Current-based transthoracic defibrillation.

This study examines in a prospective, multicenter trial the feasibility and advantage of current-based, transthoracic defibrillation. Current-based, damped, sinusoidal waveform shocks of 18, 25, 30, 35, or 40 amperes (A) were administered beginning with 25 A for polymorphic ventricular tachycardia (VT) and ventricular fibrillation (VF) or 18 A for monomorphic VT; success rates were compared with those of energy-based shocks beginning at 200 J for VF/polymorphic VT and 100 J for VT. The current-based shocks were delivered from custom-modified defibrillators that determined impedance in advance of any shock using a "test-pulse" technique; the capacitor then charged to the exact energy necessary to deliver the operator-selected current against the impedance determined by the defibrillator. Three hundred sixty-two patients received > 1 shock for VF, polymorphic VT, or monomorphic VT: 569 current- based shocks and 420 energy-based shocks. Current-based shocks of 35/40 A achieved success rates of up to 74% for VF/polymorphic VT; 30 A shocks terminated 88% of monomorphic VT episodes. Energy-based shocks of 300 J terminated 72% of VF/polymorphic VT; 200-J shocks terminated 89% of monomorphic VT. We could not demonstrate a significant increase in the success rate of current-based shocks over energy-based shocks for patients with high transthoracic impedance; this may be due to inadequate sample size. Thus, current-based defibrillation is clinically feasible and effective. A larger study will be needed to test whether current-based defibrillation is superior to energy-based defibrillation.

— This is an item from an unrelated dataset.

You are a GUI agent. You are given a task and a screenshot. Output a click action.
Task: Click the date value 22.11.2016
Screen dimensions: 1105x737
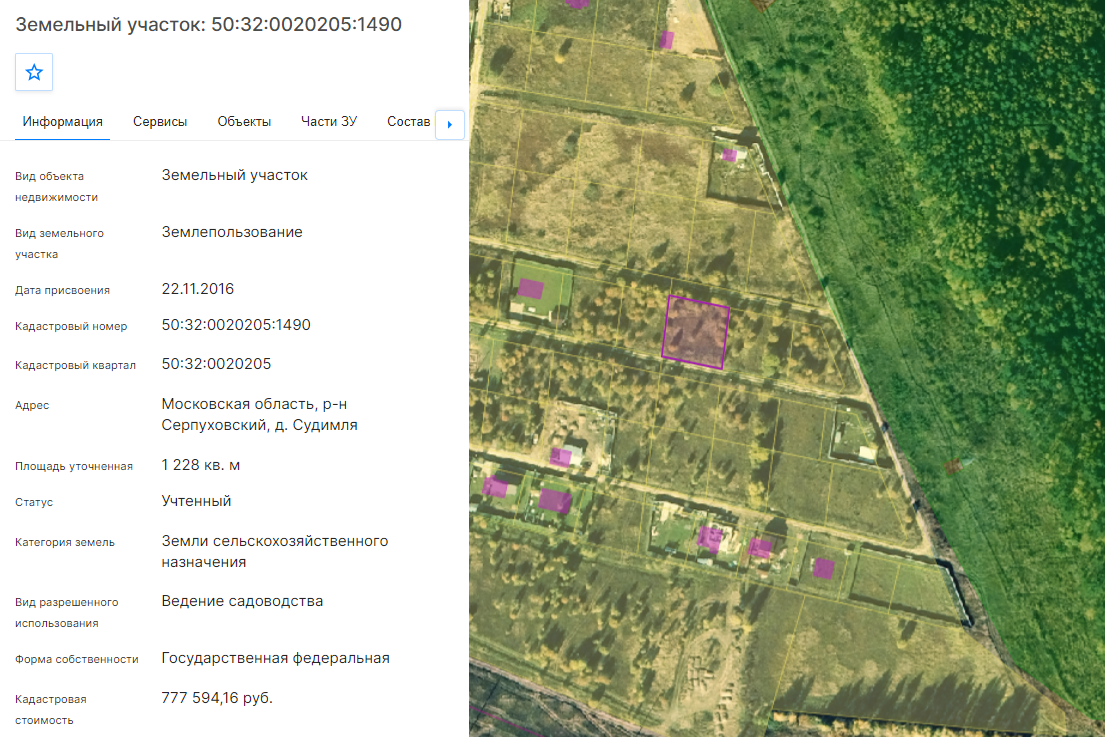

Ventricular tachycardia rate and morphology determine energy and current requirements for transthoracic cardioversion.

BACKGROUND: The electrical current and energy required to terminate ventricular tachyarrhythmias are known to vary by arrhythmia: Ventricular tachycardia (VT) is generally considered to require less energy than ventricular fibrillation (VF). The hypothesis of our study was that current requirements for transthoracic termination of VT are further determined by VT rate and QRS complex morphology. METHODS AND RESULTS: We prospectively studied 203 patients who received a total of 569 shocks for VT or VF by following a current-based protocol. This protocol recommended shocks for VT beginning at 18 A (70 +/- 22 J) and shocks for VF beginning at 25 or 30 A (137 +/- 52 J or 221 +/- 70 J). The ventricular tachyarrhythmias were subclassified as monomorphic VT (MVT): uniform QRS complex morphology on surface electrocardiogram and heart rate greater than 100 beats per minute; polymorphic VT (PVT): nonuniform QRS complex morphology and heart rate less than or equal to 300 beats per minute; or VF: nonuniform QRS complex morphology and heart rate greater than 300 beats per minute. We found that shocks of 18 A and 25 A for terminating MVT had success rates of 69% and 82%, respectively, whereas such low-current shocks were less successful for PVT (33% at 18 A) and for VF (19% at 18 A, 53% at 25 A). High-current shocks of 35 A and 40 A were equally successful for the three ventricular tachyarrhythmias. Subdividing MVT revealed that slower MVT (heart rate less than 200 beats per minute) had a significantly better success rate with low-current shocks of 18 A and 25 A than did faster MVT (greater than 200 beats per minute) (89% versus 72% success, p less than 0.01). Bundle branch block morphology, QRS axis, and duration of ventricular tachyarrhythmia did not alter current requirements. CONCLUSIONS: Heart rate and electrocardiographic degree of organization of ventricular tachycardia are important determinants of transthoracic energy and current requirements for cardioversion and defibrillation. Transthoracic termination of MVT requires relatively low current or energy, but PVT behaves more like VF and requires higher electrical current or energy.